L’emprisonnement d’une militante kabyle ravive la colère : le régime militaire algérien redoute-t-il la montée des revendications indépendantistes en Kabylie ?

Par Iman Al Aloui
La condamnation à cinq ans de prison ferme de la militante kabyle Wafia Tedjani a suscité une vague d’indignation et de critiques. Pour de nombreux soutiens, cette décision judiciaire s’inscrit dans une nouvelle séquence de répression visant les voix dissidentes et les défenseurs de l’identité kabyle en Algérie.
Connue pour son engagement social et humanitaire en Kabylie, Wafia Tedjani s’est également distinguée par son plaidoyer pacifique en faveur de la culture et de l’identité kabyles sur les réseaux sociaux.

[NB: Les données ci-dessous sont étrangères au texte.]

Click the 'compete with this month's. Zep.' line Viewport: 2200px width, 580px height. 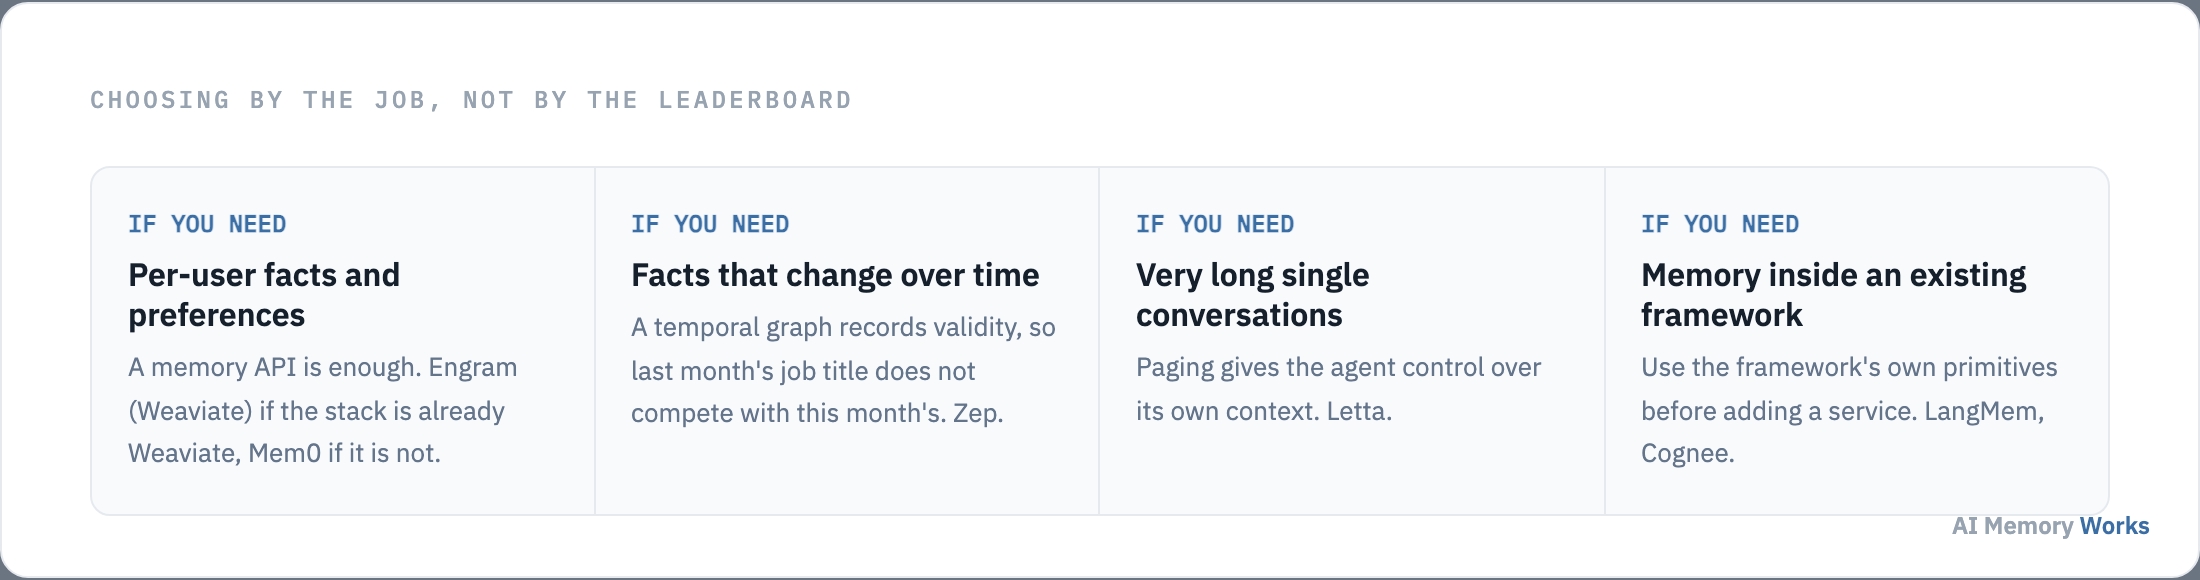(x=817, y=413)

Selon les détracteurs du pouvoir, cette activité militante serait devenue le principal motif de sa poursuite judiciaire et de sa condamnation à la suite de publications diffusées sur Facebook, illustrant les tensions persistantes entre les autorités algériennes et les mouvements revendiquant davantage de droits pour la Kabylie.
Pour plusieurs militants, l’affaire dépasse largement le cas personnel de Wafia Tedjani et renvoie à une question plus sensible encore : celle de l’avenir politique de la Kabylie et de ses relations avec le pouvoir central algérien. À chaque vague d’arrestations ou de procès visant des militants de la région, une partie de l’opinion publique kabyle se convainc davantage que les autorités refusent toute expression politique ou culturelle qui s’écarte du cadre imposé par l’État.
Les partisans du droit à l’autodétermination de la Kabylie estiment que la multiplication des arrestations et des condamnations sévères ne fera pas taire les revendications politiques. Ils considèrent au contraire que cette stratégie pourrait renforcer l’adhésion aux appels réclamant l’indépendance d’une République kabyle distincte de l’Algérie. Selon eux, la solution ne réside pas dans une approche sécuritaire, mais dans l’ouverture d’un véritable dialogue politique portant sur les revendications des populations locales ainsi que sur leurs droits culturels et politiques.
Parallèlement, les autorités algériennes font face à des critiques croissantes de la part de militants des droits humains qui les accusent de privilégier la répression sécuritaire pour répondre aux voix contestataires plutôt que de s’attaquer aux causes profondes du malaise politique et social. Ces observateurs estiment que les condamnations visant des militants ou des blogueurs en raison de leurs opinions ou de leurs publications nuisent à l’image de l’Algérie sur la scène internationale et alimentent les interrogations sur l’état des libertés publiques dans le pays.
À mesure que les campagnes de solidarité avec Wafia Tedjani se multiplient sur les réseaux sociaux, son affaire est devenue un nouveau symbole de la confrontation entre le pouvoir central et le mouvement kabyle. De nombreuses voix réclament désormais sa libération ainsi que celle de l’ensemble des détenus d’opinion, tout en dénonçant ce qu’elles qualifient de politique répressive du régime militaire algérien, une stratégie qui, selon ses critiques, n’est pas parvenue à contenir les revendications identitaires et politiques grandissantes en Kabylie.